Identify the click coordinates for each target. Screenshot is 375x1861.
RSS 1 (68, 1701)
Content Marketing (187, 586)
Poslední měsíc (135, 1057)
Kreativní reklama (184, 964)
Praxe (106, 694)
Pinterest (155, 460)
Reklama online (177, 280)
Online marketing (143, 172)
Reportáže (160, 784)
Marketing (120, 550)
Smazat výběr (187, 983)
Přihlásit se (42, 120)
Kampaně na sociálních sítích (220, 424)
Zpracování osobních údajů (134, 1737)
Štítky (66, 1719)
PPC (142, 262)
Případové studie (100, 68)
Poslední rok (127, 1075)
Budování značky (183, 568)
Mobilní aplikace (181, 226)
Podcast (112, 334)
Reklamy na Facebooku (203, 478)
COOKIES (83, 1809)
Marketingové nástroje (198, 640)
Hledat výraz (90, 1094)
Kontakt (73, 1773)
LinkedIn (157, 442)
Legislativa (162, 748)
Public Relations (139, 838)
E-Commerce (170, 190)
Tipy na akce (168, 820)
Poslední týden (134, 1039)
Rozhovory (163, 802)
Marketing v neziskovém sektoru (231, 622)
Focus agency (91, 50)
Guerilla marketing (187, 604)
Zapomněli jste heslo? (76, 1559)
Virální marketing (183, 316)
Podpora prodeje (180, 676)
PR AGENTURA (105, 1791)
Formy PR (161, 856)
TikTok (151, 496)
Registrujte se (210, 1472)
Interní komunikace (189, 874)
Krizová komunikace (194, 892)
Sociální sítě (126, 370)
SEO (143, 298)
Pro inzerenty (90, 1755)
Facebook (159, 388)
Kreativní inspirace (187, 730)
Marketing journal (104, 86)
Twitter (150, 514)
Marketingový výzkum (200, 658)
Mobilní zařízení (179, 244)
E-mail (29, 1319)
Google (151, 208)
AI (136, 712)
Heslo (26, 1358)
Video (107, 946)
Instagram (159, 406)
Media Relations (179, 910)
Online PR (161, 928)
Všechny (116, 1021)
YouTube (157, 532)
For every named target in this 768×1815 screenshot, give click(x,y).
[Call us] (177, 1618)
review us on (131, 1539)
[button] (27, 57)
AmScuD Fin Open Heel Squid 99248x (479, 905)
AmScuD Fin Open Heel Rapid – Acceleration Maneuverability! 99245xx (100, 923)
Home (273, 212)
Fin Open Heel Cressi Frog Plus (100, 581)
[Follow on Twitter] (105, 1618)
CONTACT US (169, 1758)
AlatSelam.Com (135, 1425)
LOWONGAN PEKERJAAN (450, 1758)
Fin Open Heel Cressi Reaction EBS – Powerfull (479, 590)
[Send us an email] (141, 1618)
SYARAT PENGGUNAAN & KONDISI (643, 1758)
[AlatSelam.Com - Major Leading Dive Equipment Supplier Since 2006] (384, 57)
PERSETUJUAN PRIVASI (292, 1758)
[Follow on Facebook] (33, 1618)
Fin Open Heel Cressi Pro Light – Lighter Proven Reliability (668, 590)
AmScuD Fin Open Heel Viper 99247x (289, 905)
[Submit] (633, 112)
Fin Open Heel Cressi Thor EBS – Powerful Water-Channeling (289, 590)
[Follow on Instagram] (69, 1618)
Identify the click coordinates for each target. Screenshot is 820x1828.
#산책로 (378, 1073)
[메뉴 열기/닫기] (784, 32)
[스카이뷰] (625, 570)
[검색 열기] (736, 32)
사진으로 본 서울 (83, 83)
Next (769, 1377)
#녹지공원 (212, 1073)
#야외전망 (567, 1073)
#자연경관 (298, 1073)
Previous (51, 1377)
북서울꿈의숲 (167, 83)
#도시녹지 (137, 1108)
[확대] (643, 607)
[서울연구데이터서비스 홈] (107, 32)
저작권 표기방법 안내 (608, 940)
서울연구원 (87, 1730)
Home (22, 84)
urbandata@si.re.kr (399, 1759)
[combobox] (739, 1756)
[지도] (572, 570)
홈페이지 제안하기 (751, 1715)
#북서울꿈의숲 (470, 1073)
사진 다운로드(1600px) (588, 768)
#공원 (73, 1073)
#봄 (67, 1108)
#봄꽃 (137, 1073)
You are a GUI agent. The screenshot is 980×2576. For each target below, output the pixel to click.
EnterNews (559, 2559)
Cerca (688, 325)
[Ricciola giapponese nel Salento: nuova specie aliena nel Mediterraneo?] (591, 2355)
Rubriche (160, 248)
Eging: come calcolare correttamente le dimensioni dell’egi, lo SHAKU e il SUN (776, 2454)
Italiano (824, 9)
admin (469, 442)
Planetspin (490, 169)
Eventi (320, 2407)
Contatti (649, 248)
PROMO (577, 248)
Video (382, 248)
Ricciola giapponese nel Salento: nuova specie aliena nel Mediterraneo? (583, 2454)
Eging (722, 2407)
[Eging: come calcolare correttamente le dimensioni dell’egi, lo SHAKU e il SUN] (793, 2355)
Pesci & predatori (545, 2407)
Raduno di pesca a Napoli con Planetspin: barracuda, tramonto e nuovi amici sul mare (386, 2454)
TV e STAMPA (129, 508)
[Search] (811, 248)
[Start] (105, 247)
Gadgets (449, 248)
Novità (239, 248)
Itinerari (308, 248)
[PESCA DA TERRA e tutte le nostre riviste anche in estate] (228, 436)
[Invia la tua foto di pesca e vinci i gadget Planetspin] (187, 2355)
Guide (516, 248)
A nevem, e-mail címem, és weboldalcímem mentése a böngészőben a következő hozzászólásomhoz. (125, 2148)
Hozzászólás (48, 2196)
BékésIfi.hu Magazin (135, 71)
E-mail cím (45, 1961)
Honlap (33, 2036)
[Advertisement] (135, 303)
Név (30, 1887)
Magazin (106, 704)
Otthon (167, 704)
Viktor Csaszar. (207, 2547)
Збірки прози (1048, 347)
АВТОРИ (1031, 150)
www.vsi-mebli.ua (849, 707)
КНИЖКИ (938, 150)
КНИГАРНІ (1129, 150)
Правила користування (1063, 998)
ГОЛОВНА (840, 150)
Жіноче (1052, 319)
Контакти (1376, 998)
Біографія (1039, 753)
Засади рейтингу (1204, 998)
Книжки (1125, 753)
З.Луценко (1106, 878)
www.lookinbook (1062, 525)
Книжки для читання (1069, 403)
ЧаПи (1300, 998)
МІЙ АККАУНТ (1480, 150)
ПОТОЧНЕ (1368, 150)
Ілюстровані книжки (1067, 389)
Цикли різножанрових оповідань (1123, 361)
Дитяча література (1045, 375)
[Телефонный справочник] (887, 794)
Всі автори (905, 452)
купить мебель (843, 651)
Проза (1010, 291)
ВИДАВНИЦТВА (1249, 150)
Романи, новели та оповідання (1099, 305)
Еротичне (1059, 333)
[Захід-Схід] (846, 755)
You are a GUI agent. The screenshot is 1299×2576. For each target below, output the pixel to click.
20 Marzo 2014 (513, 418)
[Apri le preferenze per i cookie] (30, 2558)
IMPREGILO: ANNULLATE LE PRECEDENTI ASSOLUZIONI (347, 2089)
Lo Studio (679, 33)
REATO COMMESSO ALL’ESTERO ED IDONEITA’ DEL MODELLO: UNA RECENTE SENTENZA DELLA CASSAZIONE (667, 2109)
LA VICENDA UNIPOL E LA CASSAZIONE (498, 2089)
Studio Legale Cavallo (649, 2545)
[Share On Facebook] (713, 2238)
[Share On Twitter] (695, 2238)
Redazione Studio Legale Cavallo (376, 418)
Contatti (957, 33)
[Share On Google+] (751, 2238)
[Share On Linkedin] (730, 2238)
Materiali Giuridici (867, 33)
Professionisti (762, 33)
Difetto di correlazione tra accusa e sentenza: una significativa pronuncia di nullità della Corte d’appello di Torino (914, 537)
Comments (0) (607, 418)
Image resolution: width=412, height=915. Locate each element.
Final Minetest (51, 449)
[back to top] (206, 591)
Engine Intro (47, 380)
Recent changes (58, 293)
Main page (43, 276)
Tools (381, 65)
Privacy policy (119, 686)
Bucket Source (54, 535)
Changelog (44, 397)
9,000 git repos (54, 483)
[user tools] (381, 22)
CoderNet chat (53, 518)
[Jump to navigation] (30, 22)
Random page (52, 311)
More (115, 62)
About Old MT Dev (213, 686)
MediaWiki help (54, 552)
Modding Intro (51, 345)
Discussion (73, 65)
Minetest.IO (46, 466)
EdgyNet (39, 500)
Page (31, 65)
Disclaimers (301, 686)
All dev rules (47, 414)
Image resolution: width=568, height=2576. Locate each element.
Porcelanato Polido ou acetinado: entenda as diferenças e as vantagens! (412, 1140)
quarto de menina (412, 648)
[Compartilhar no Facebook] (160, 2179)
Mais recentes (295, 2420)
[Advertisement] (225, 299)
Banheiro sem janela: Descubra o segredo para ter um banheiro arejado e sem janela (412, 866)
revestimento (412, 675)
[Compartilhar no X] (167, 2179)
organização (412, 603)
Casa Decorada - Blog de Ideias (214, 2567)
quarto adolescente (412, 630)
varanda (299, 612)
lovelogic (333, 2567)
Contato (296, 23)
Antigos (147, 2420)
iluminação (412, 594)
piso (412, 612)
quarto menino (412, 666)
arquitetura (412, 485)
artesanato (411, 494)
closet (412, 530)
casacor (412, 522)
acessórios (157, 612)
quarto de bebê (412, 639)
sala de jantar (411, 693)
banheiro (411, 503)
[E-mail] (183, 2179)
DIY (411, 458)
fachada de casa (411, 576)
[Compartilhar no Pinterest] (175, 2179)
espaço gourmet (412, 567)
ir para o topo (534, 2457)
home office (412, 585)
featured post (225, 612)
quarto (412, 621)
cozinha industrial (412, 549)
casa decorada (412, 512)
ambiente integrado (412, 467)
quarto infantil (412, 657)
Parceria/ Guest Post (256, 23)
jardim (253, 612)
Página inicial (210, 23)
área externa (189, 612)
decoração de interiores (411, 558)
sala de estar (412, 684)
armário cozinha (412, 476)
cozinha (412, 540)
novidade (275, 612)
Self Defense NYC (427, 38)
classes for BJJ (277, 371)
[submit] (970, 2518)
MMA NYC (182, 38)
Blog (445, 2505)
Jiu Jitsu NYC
************
Your instructions: Beginning at the line with "Marketingový výzkum (200, 658)" and stopping after the line with "SUN (776, 2454)", please write out every line of the data above exactly and nothing else.

Answer space:
Marketingový výzkum (200, 658)
Mobilní zařízení (179, 244)
E-mail (29, 1319)
Google (151, 208)
AI (136, 712)
Heslo (26, 1358)
Video (107, 946)
Instagram (159, 406)
Media Relations (179, 910)
Online PR (161, 928)
Všechny (116, 1021)
YouTube (157, 532)
For every named target in this 768×1815 screenshot, give click(x,y).
[Call us] (177, 1618)
review us on (131, 1539)
[button] (27, 57)
AmScuD Fin Open Heel Squid 99248x (479, 905)
AmScuD Fin Open Heel Rapid – Acceleration Maneuverability! 99245xx (100, 923)
Home (273, 212)
Fin Open Heel Cressi Frog Plus (100, 581)
[Follow on Twitter] (105, 1618)
CONTACT US (169, 1758)
AlatSelam.Com (135, 1425)
LOWONGAN PEKERJAAN (450, 1758)
Fin Open Heel Cressi Reaction EBS – Powerfull (479, 590)
[Send us an email] (141, 1618)
SYARAT PENGGUNAAN & KONDISI (643, 1758)
[AlatSelam.Com - Major Leading Dive Equipment Supplier Since 2006] (384, 57)
PERSETUJUAN PRIVASI (292, 1758)
[Follow on Facebook] (33, 1618)
Fin Open Heel Cressi Pro Light – Lighter Proven Reliability (668, 590)
AmScuD Fin Open Heel Viper 99247x (289, 905)
[Submit] (633, 112)
Fin Open Heel Cressi Thor EBS – Powerful Water-Channeling (289, 590)
[Follow on Instagram] (69, 1618)
Identify the click coordinates for each target. Screenshot is 820x1828.
#산책로 (378, 1073)
[메뉴 열기/닫기] (784, 32)
[스카이뷰] (625, 570)
[검색 열기] (736, 32)
사진으로 본 서울 (83, 83)
Next (769, 1377)
#녹지공원 (212, 1073)
#야외전망 (567, 1073)
#자연경관 (298, 1073)
Previous (51, 1377)
북서울꿈의숲 (167, 83)
#도시녹지 (137, 1108)
[확대] (643, 607)
[서울연구데이터서비스 홈] (107, 32)
저작권 표기방법 안내 (608, 940)
서울연구원 (87, 1730)
Home (22, 84)
urbandata@si.re.kr (399, 1759)
[combobox] (739, 1756)
[지도] (572, 570)
홈페이지 제안하기 (751, 1715)
#북서울꿈의숲 (470, 1073)
사진 다운로드(1600px) (588, 768)
#공원 (73, 1073)
#봄 (67, 1108)
#봄꽃 (137, 1073)
You are a GUI agent. The screenshot is 980×2576. For each target below, output the pixel to click.
EnterNews (559, 2559)
Cerca (688, 325)
[Ricciola giapponese nel Salento: nuova specie aliena nel Mediterraneo?] (591, 2355)
Rubriche (160, 248)
Eging: come calcolare correttamente le dimensioni dell’egi, lo SHAKU e il SUN (776, 2454)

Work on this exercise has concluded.